Thyroid dysfunction is another common endocrine disorder of which all anaesthetists have significant experience. It is essential for anaesthetists to understand the many different diseases that affect this gland, be they malignant or autoimmune, how such diseases are managed medically and how they affect anaesthetic practice.
Other endocrine disorders are far less common than diabetes mellitus and thyroid disease. The challenges for any anaesthetist with the rarer disorders of the adrenal, pituitary and parathyroid glands, or with endocrine disorders of the gut, are very different from managing a diabetic patient. No practitioner will have great experience of anaesthetising such patients. Thus it is apposite to have contributions from well recognised experts in these areas brought together into one text.
Only recently have endocrine disorders in critically ill patients been given detailed consideration.
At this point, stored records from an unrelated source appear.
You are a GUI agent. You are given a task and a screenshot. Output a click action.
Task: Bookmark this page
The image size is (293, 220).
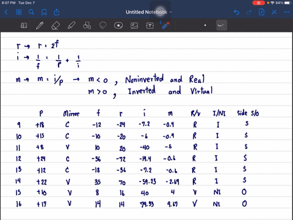coord(44,12)
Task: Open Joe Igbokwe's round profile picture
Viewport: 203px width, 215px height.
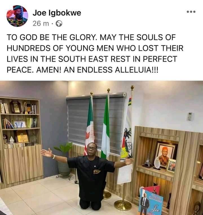Action: coord(17,16)
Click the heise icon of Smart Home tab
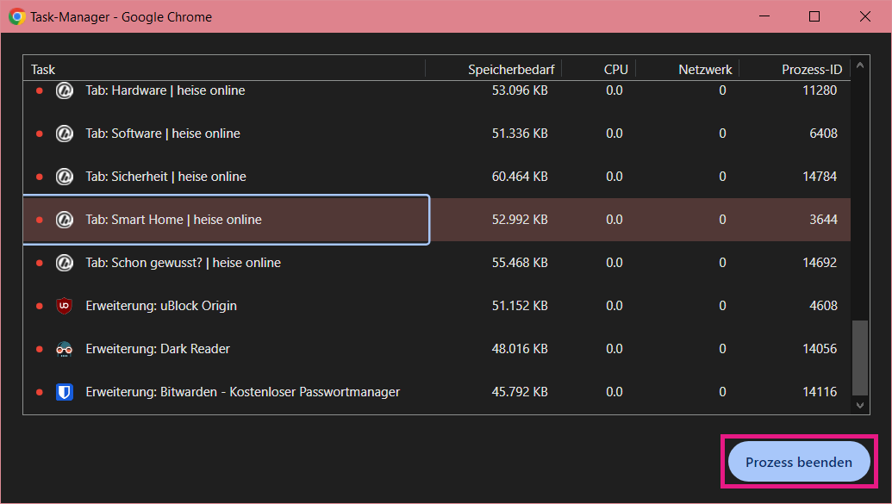The height and width of the screenshot is (504, 892). pyautogui.click(x=64, y=220)
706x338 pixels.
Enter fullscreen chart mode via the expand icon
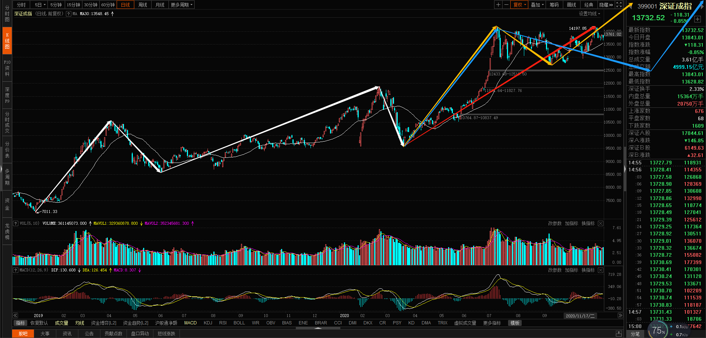(619, 5)
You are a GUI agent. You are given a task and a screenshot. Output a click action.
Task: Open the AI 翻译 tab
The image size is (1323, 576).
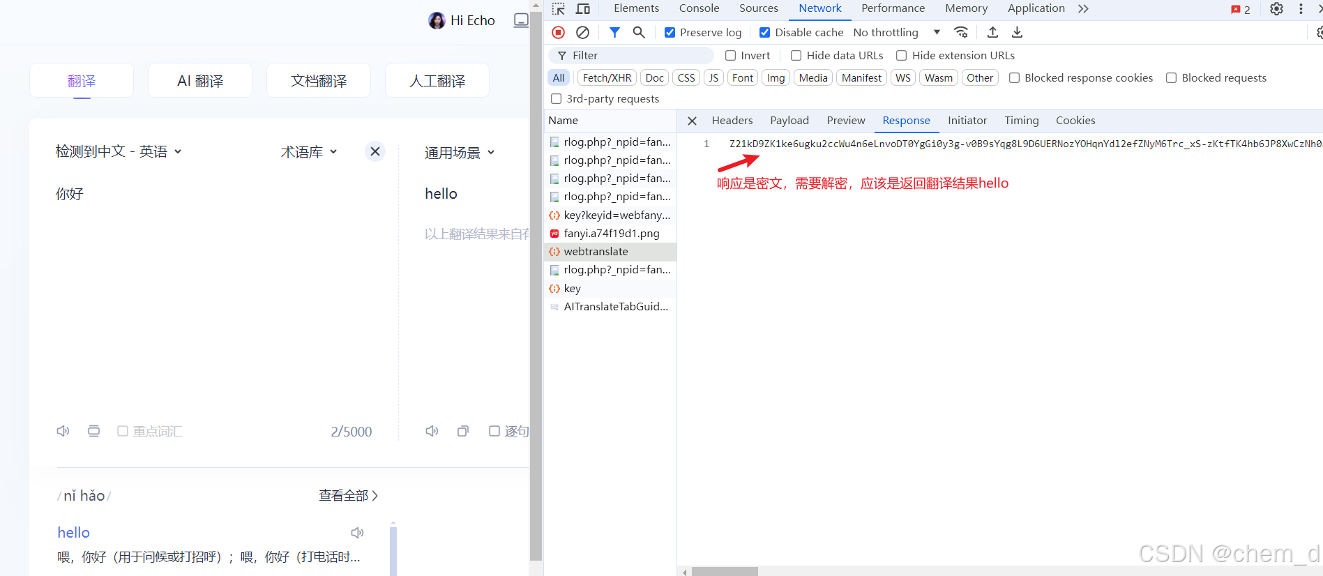(x=200, y=81)
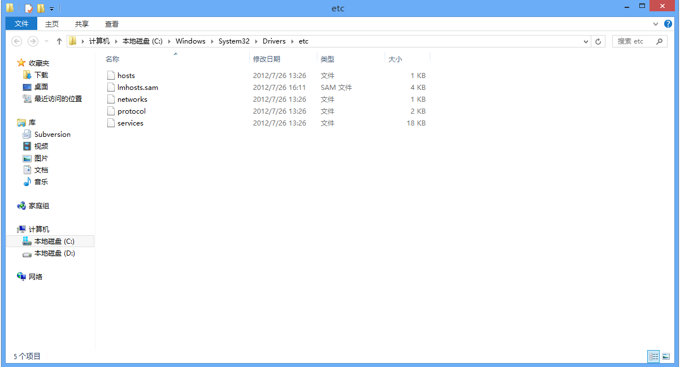680x367 pixels.
Task: Open the Help question mark icon
Action: (668, 24)
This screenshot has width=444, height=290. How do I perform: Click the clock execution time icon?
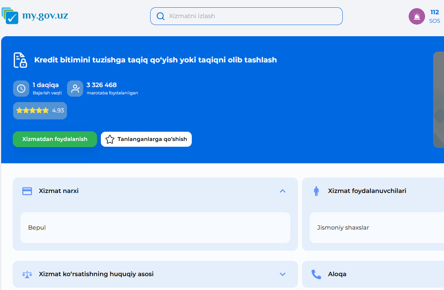tap(21, 89)
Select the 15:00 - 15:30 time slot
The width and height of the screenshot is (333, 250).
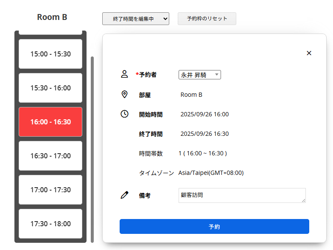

This book considers not only the topical subjects of glucose control in the critically ill and the critically ill diabetic patient, but also the very rare disorders of the thyroid gland that present to intensivists. Fluid and electrolyte imbalance, the effects of critical illness on adrenal physiology and the role of glucocorticoid replacement are considered. Understanding of such disorders is incomplete, but in this text we update all anaesthetists involved in acute medicine in these complex areas.
To increase the understanding of the pathophysiology and medical management of such patients, it has been most advantageous to have a distinguished endocrinologist as a co-editor. We hope that Mark Cooper’s significant contributions will enhance anaesthetists’ understanding of the multidisciplinary approach that is required in the management of the complex endocrine patient perioperatively.